== Data under study ==
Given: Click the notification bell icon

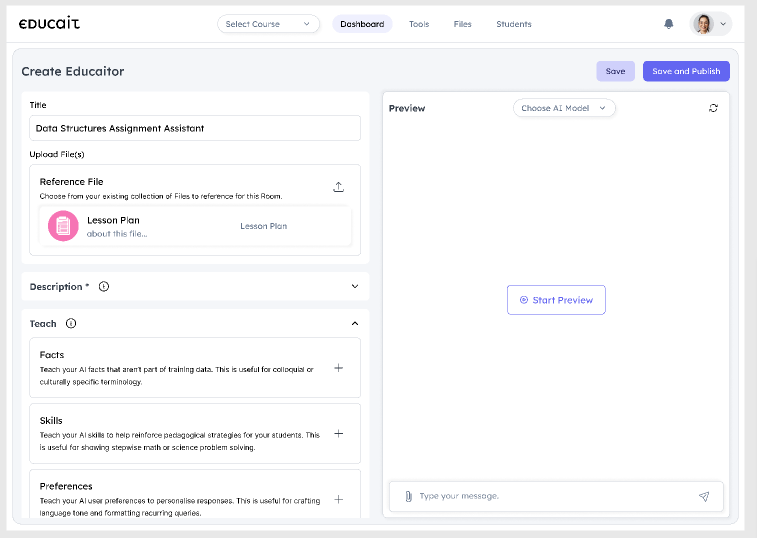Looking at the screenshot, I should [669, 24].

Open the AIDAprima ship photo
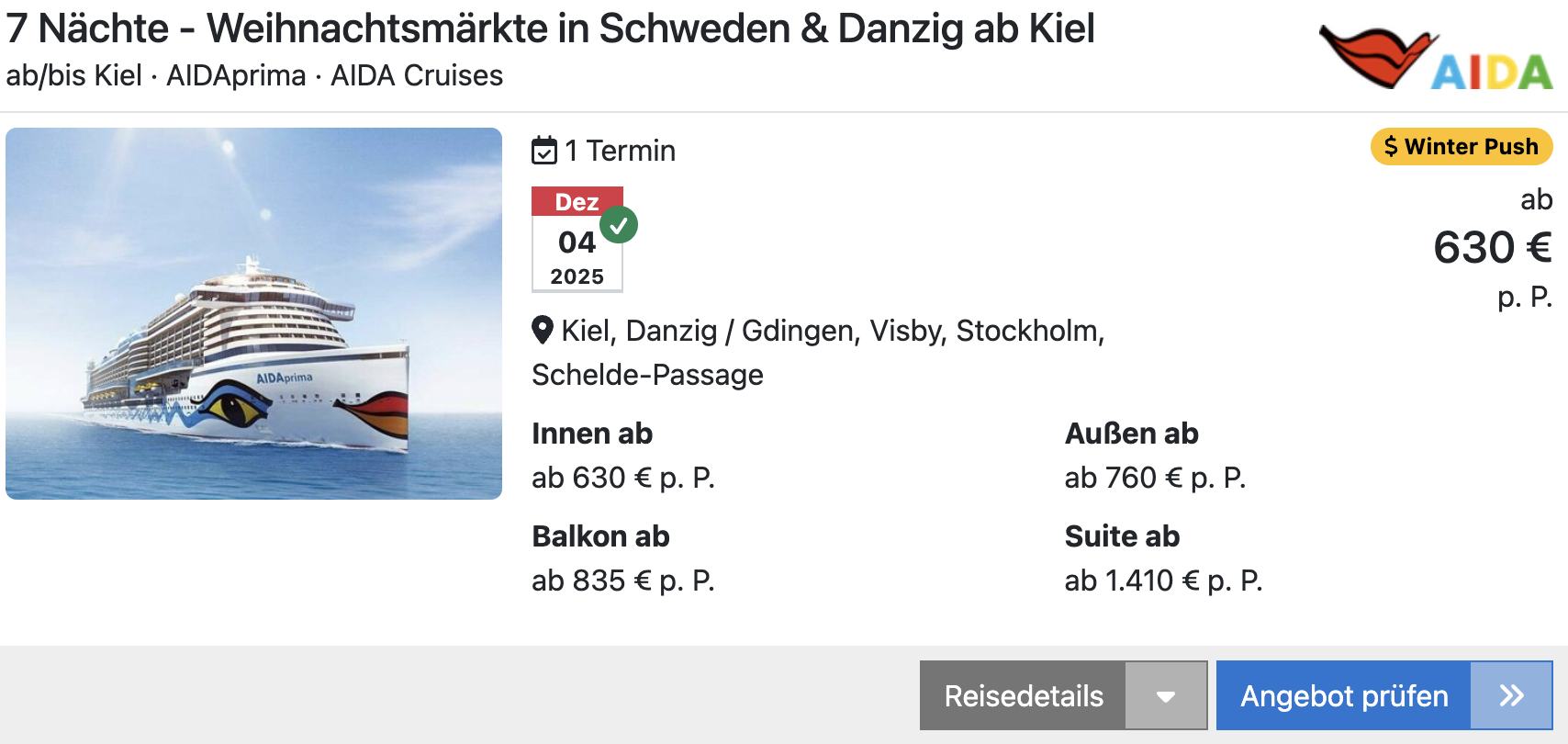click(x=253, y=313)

==

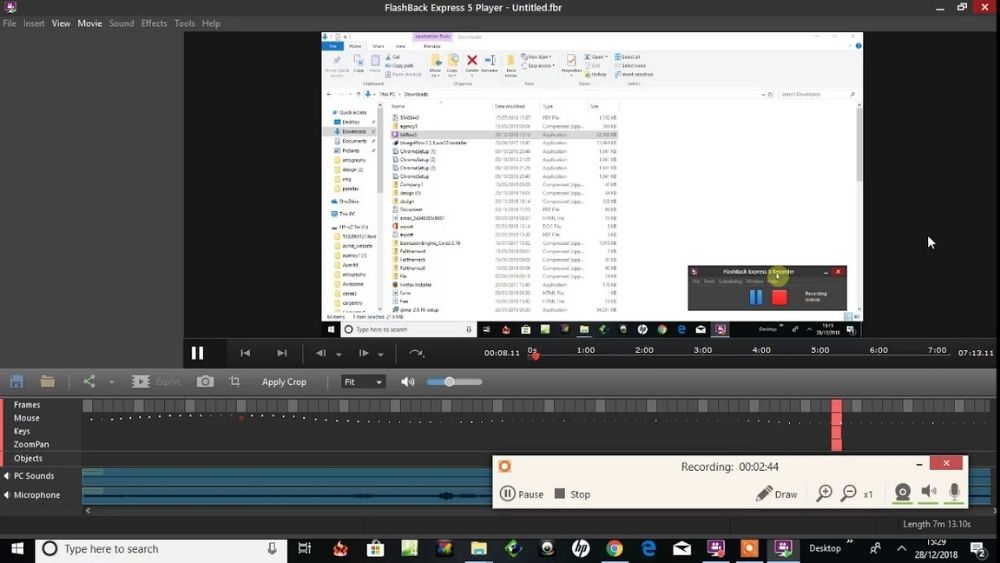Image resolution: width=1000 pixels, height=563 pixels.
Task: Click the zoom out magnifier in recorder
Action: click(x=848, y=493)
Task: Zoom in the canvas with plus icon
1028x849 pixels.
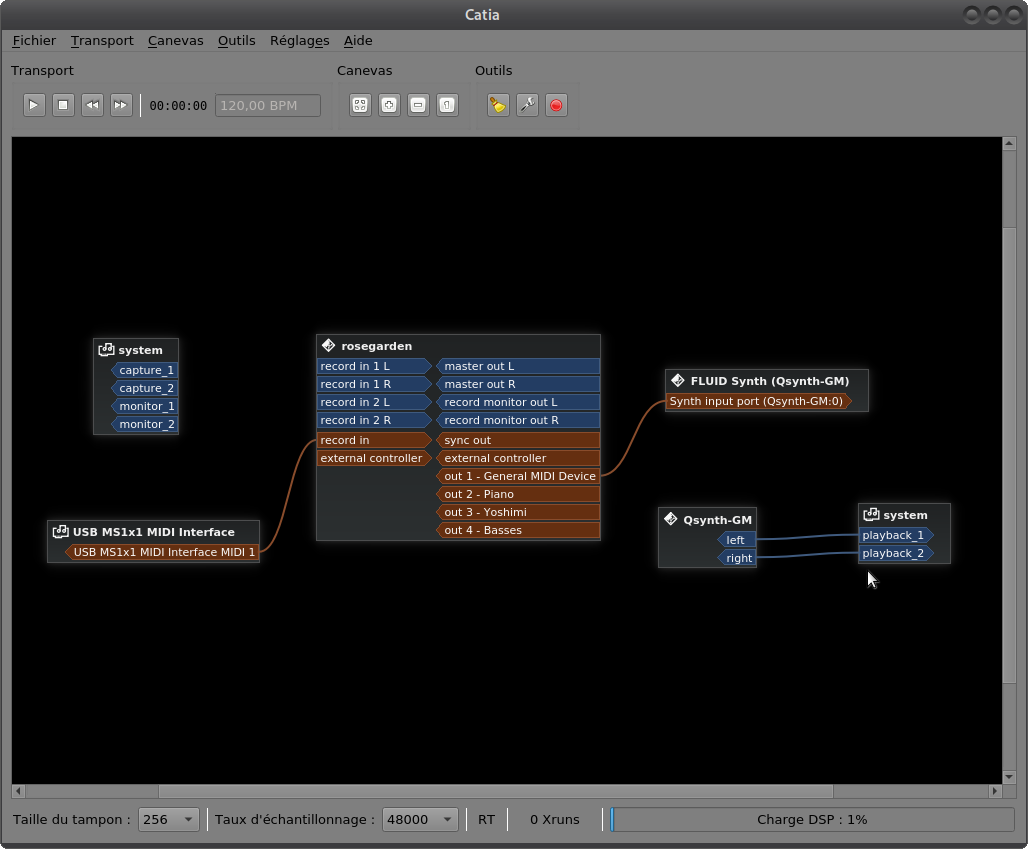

...

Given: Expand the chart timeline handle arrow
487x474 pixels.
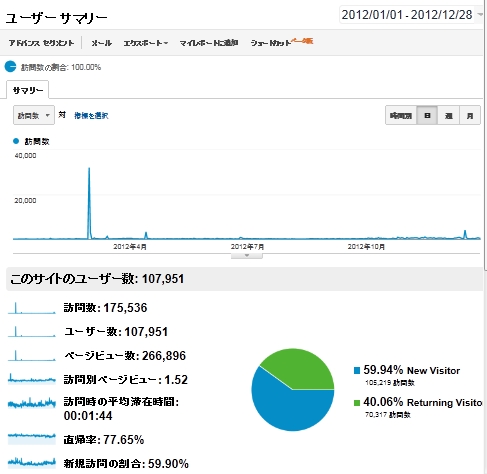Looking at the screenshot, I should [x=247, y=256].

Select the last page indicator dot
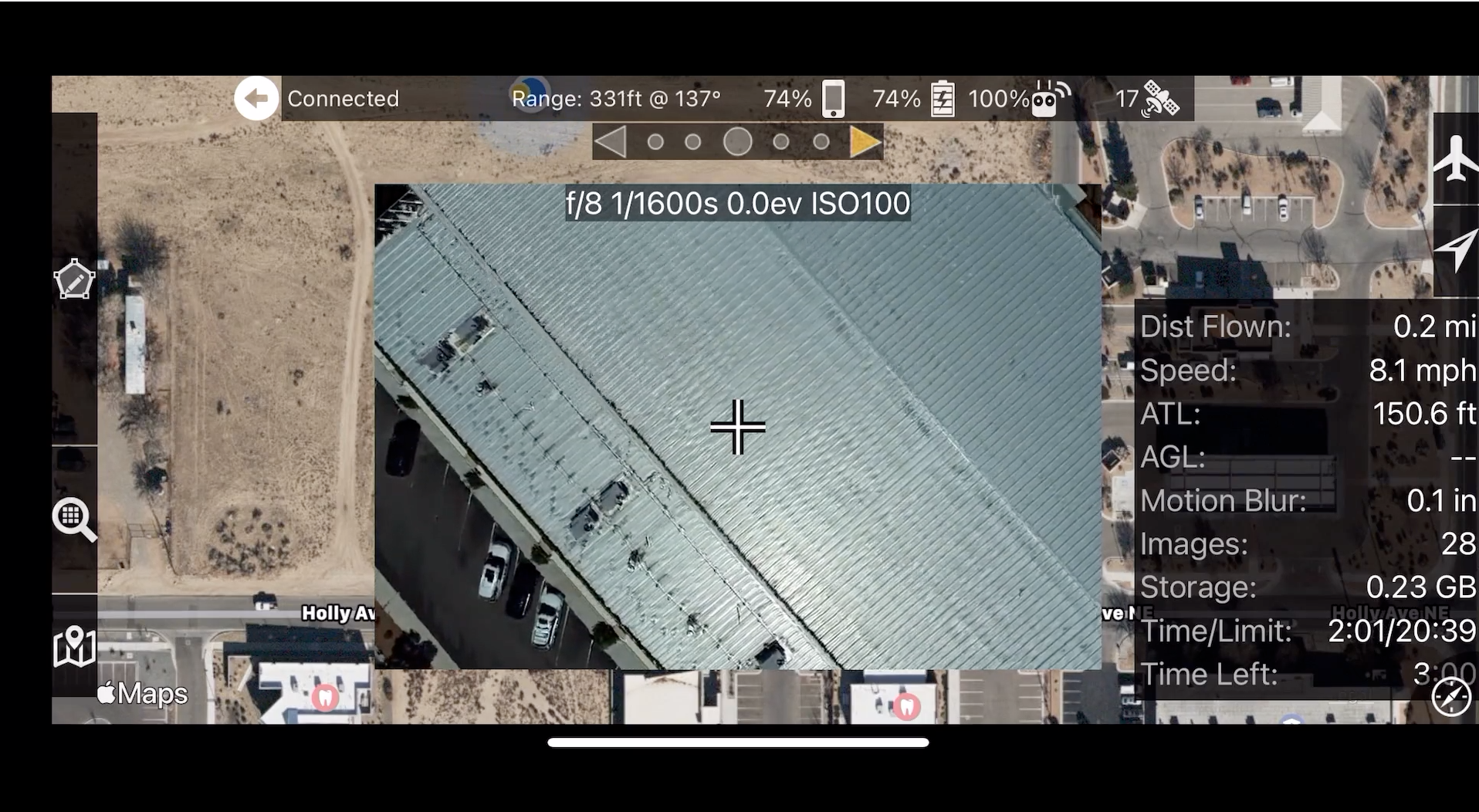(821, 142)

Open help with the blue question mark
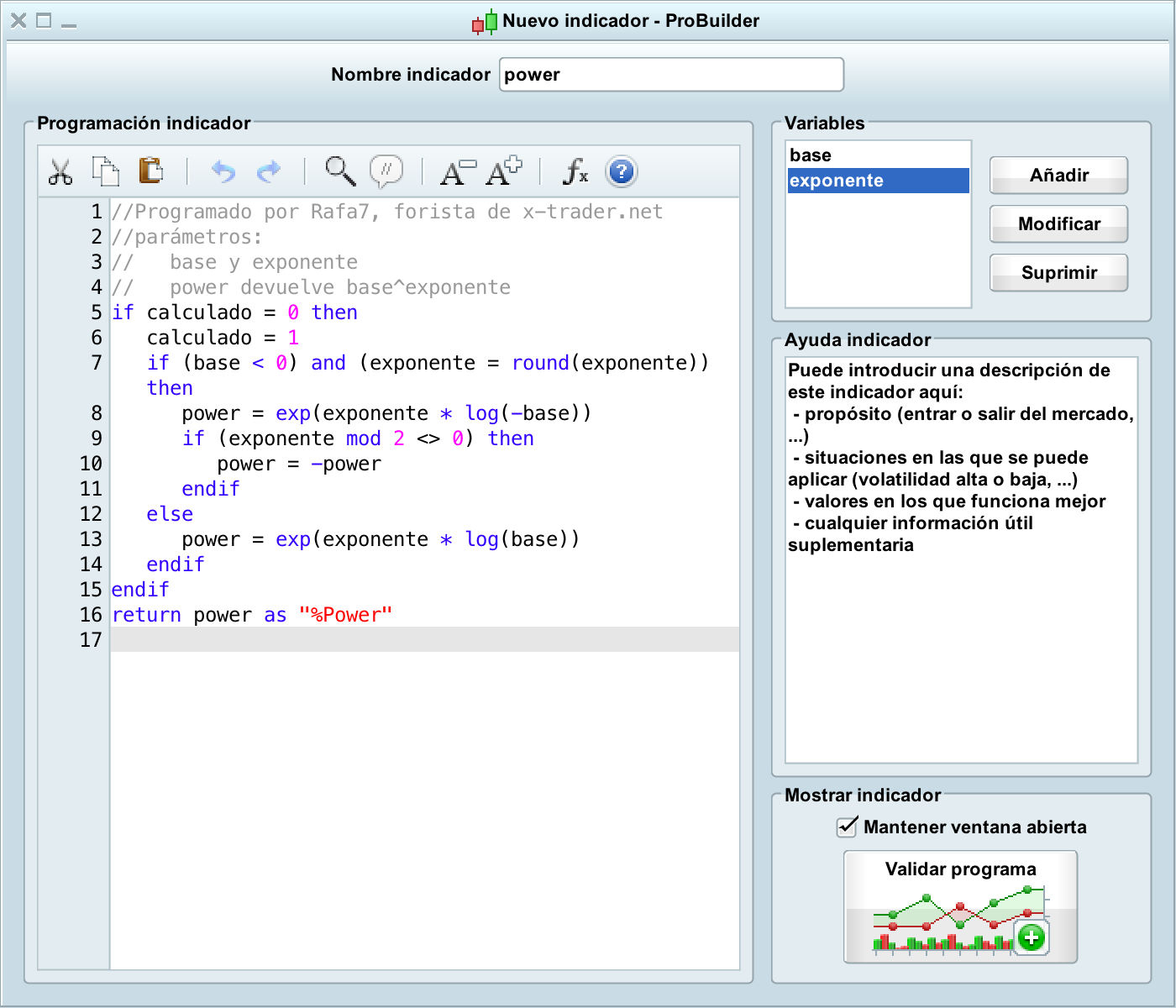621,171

== Work request ==
Above are some lines. Repeat exactly, and only, those from the line that has "Task: Zoom in the canvas with plus icon" through the line that has "1028x849 pixels.".

== Result ==
Task: Zoom in the canvas with plus icon
1028x849 pixels.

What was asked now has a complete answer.